次なる課題として、調査を進める必要があります。
註
(1) 地名分布の特徴を確認するために、千葉県、埼玉県、群馬県、栃木県、茨城県、福島県、宮城県についてはとりあえず大ざっぱに地図上への記入は行ってみています。しかし、現状では、小字の正確な位置が確認できないところが多いため、大字レベルで判断していて、正確な分布地図になりえていません。個々の地名の確認をする中で、分布地図の完成を期したいと思っています。
(2)「古代の茨城郡の領域は、岩間町、友部町南部、茨城町南部、小川町、美野里町、石岡市、八郷町、千代田町、霞ヶ浦町、玉里村、土浦市北部、玉造町北西部を含むものと推定される。」(『古代地名大辞典』角川書店) 現在の、笠間市、小美玉市、茨城町南部、石岡市、かすみがうら市、土浦市北部、行方市の一部、鉾田市の一部などです。
(3)古代の行方郡の領域は、「ほぼ現在の行方郡域にあたり、玉造町の北西部を除き、鉾田町の南西部を含む地域に比定される。」(『古代地名大辞典』角川書店) 『常陸風土記』行方郡の条は、省略がないといい、ここに「香島神子之社」は3カ所出てきます。「提賀里」「当麻郷」「田里」ですが、地名の3カ所は、行方市西蓮寺の1か所と潮来市の2か所でここからは全く外れています。
(4) 表1で、鹿島神社、ないしは別名の神社で武甕槌命を祀っている神社があるところを今の段階で数えてみますと、茨城県でも76カ所しかありません。半分もない状態です。鹿島神社の由緒、摂末社、地域史等なお検討を要するのですが、私は、この神社と地名のずれているところに鹿島信仰の問題があるのではないかと考えています。
(5)『三代実録』「貞観八年正月二十日」条に「大神之苗裔神卅八社」が陸奥国の郡別に数をあげて出ていますが、『国史大辞典』(吉川弘文館)の「鹿島御児神社」は「それらは海岸伝いに北上し、今の石巻市に及んでおり、大和朝廷の勢力の北進の跡を示している。
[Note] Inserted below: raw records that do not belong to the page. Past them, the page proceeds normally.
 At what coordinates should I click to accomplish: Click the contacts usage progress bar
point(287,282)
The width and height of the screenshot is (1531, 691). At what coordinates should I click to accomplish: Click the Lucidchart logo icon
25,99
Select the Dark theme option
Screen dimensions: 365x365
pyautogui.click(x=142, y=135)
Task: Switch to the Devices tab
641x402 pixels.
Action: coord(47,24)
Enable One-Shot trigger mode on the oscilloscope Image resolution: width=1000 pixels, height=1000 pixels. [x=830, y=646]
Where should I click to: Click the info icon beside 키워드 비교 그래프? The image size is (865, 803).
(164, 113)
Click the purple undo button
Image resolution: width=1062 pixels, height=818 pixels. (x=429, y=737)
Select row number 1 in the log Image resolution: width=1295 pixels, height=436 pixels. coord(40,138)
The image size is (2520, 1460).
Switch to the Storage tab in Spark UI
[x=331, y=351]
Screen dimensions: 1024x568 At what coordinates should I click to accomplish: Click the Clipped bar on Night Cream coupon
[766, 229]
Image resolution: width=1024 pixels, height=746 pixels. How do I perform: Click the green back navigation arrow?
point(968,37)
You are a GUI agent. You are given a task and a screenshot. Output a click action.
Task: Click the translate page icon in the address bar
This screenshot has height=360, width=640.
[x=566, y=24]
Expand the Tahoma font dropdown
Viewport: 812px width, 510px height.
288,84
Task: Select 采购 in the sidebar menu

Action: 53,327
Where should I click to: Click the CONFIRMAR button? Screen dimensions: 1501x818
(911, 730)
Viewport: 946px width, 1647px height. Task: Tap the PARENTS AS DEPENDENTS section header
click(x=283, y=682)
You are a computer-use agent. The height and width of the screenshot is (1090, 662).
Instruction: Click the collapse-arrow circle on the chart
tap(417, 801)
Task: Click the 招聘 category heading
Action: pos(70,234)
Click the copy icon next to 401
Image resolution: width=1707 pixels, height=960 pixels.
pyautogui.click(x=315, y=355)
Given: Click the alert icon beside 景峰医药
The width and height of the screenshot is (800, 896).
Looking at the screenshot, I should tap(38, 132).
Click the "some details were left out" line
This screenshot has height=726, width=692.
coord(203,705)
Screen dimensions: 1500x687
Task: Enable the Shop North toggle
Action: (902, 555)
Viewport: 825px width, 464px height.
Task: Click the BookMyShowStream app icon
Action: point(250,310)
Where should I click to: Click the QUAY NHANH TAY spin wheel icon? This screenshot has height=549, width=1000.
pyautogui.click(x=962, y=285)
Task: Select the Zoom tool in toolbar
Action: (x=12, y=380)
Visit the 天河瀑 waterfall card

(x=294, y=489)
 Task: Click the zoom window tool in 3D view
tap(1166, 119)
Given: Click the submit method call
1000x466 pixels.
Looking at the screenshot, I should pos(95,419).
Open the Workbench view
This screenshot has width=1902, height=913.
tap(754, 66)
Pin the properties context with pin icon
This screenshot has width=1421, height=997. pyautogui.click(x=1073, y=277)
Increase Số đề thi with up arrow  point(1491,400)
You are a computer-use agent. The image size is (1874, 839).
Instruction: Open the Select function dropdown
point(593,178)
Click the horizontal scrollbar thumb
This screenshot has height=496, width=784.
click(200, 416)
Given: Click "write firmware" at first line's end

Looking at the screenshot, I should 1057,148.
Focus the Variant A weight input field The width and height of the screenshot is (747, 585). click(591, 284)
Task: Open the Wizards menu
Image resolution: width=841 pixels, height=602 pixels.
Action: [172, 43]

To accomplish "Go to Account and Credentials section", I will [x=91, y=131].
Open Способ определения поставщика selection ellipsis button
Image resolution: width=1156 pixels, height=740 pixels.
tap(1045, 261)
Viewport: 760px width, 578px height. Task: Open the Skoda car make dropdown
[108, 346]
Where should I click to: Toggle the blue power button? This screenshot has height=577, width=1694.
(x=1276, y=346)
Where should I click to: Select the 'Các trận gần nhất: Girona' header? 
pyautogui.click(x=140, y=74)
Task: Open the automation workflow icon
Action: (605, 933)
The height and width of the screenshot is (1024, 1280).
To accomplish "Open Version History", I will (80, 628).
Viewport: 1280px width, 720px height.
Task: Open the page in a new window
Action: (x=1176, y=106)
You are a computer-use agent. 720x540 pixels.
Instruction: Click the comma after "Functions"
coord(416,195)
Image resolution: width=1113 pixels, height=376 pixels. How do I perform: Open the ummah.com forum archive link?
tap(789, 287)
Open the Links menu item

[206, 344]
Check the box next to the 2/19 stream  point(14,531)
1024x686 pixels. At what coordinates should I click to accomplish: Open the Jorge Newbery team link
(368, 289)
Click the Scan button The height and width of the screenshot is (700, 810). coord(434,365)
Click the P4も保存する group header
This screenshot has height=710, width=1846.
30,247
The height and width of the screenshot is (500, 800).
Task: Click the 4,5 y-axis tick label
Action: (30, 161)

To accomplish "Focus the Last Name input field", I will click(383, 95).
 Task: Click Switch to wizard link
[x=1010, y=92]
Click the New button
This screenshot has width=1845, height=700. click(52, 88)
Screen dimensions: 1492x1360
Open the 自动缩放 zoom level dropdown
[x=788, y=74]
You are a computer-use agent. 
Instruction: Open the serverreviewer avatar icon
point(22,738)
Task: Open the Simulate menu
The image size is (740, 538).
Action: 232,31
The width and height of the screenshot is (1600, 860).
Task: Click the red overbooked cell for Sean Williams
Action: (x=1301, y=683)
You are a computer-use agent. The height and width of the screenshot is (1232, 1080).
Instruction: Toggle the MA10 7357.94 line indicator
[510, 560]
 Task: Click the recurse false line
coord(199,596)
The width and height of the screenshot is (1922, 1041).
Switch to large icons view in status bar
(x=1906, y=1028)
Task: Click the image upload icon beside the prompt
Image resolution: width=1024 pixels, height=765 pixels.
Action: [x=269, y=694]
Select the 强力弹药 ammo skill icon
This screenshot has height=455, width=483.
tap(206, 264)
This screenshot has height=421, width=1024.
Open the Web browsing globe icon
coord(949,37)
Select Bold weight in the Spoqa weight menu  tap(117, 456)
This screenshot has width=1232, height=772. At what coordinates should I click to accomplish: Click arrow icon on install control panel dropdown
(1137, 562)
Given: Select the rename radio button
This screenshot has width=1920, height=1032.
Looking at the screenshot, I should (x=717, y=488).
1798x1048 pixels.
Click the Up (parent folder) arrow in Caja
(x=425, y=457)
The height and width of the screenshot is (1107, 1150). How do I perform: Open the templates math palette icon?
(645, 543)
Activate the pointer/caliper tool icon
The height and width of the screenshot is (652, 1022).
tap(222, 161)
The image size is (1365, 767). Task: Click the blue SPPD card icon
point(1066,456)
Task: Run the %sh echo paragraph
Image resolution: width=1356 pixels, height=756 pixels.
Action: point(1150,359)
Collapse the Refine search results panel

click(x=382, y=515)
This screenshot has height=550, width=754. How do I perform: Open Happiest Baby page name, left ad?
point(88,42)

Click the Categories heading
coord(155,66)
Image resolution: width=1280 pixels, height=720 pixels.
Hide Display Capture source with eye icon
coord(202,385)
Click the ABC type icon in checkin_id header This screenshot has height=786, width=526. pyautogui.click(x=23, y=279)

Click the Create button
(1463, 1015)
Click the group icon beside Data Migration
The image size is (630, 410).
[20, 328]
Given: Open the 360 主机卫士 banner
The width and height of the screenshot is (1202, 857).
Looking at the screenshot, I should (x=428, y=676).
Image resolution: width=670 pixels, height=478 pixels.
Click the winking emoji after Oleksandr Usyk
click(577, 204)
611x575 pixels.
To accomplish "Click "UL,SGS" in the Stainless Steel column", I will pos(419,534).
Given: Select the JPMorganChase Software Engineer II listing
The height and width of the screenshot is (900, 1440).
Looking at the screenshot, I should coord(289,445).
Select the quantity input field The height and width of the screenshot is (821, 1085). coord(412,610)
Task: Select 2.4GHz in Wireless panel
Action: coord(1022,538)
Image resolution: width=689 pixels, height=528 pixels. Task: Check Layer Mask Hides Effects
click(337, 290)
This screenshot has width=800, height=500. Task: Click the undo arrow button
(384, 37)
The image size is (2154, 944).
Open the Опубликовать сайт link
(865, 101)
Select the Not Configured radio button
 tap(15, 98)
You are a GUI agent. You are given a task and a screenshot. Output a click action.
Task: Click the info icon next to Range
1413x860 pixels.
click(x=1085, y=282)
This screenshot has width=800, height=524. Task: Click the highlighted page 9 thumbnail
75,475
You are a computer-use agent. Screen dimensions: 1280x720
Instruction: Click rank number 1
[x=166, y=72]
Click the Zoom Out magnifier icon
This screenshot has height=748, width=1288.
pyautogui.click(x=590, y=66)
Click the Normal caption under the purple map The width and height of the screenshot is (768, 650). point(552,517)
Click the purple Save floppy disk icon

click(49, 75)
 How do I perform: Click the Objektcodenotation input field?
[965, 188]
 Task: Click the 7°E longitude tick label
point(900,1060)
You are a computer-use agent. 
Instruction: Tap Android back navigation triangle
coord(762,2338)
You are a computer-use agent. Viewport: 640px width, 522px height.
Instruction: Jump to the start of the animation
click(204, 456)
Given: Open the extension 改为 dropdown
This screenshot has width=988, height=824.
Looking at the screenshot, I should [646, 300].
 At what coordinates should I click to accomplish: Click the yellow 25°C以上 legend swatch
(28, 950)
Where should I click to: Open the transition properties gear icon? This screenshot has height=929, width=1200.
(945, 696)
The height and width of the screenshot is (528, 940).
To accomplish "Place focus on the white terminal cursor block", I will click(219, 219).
」と言います。『茨城県史 原始古代編』は、「これらの諸郡は、いずれも太平洋岸に属している。これは海道方面の蝦夷征討に、鹿島神が必要とされたことを物語るばかりでなく、鹿島神の性格が海、もしくは海沿いの地と関係があったことを示している。」と述べています。さらに、『【特別展】鹿島信仰 -常陸から発信された文化-』(茨城県立歴史館 平成16年2月)は、「全国各地の鹿島神社の所在地861地点から、『市・町・字名にカシマが含まれている』地域を選び出すと、東北地方の太平洋岸地域である宮城・福島両県に多いことがわかる。」この地域こそ「大神之苗裔神卅八社」の記された地域であり、「つまり、奈良・平安時代に関東・東北の征討と開発の守り神的存在であった鹿島神宮の分霊社が38社もつくられた地域なのである。その地域に『カシマ』の地名が多く存在することは、古代に創建された鹿島神社の存在が、地名にまで強い影響を及ぼしたと考えて間違いないであろう。」と述べています。
(6)『続日本紀』に黒川郡以北の「牡鹿・小田・新田・長岡・志太・玉造・富田・色麻・賀美」の十郡を特に「奥十郡」としています。この内志太郡は、旧古川市と三本木町にあてられ、三本木町が信太郷の地とされています。玉造郡の信太郷は、岩出山町真山付近と推定されています(『古代地名大辞典』)。
(7)『古代地名大辞典』の玉造郡信太郷の説明中には、吉田東伍『大日本地名辞書』にもとづき「志太郡とともに常陸国信太郡あたりからの植民に基づく命名かとされ」とあります。吉田は、志太郡信太郷の項でも同様に述べています。しかしこの「鹿島」地名とのずれについては、今後地名と神社の伝承をもう少していねいに見直す必要があります。
(8) 註(4)と同様に宮城県・福島県を数えると、宮城県は37カ所、福島県は27カ所でやはり半分もない状態です。ちなみに「全国香取鹿島神社一覧表」(『香取鹿島に関する史的研究』 国立歴史民俗博物館 平成六年)も参考にしました。しかし、この一覧表では摂末社まであげていますが、小字名が不明なので地名と対応する神社はもっと少なくなります。また、たとえば青森県は鹿島神社が6社あがっていますが、そのうち4社が明らかに近世は毘沙門堂であって、明治に入って改称していることが地名辞典等で明らかです。歴史的研究の資料としては、由緒等のさらなる検討と武甕槌命を祀る別名の神社の検討も無視できないと思われますので、さらに調査検討の必要な資料と考えています。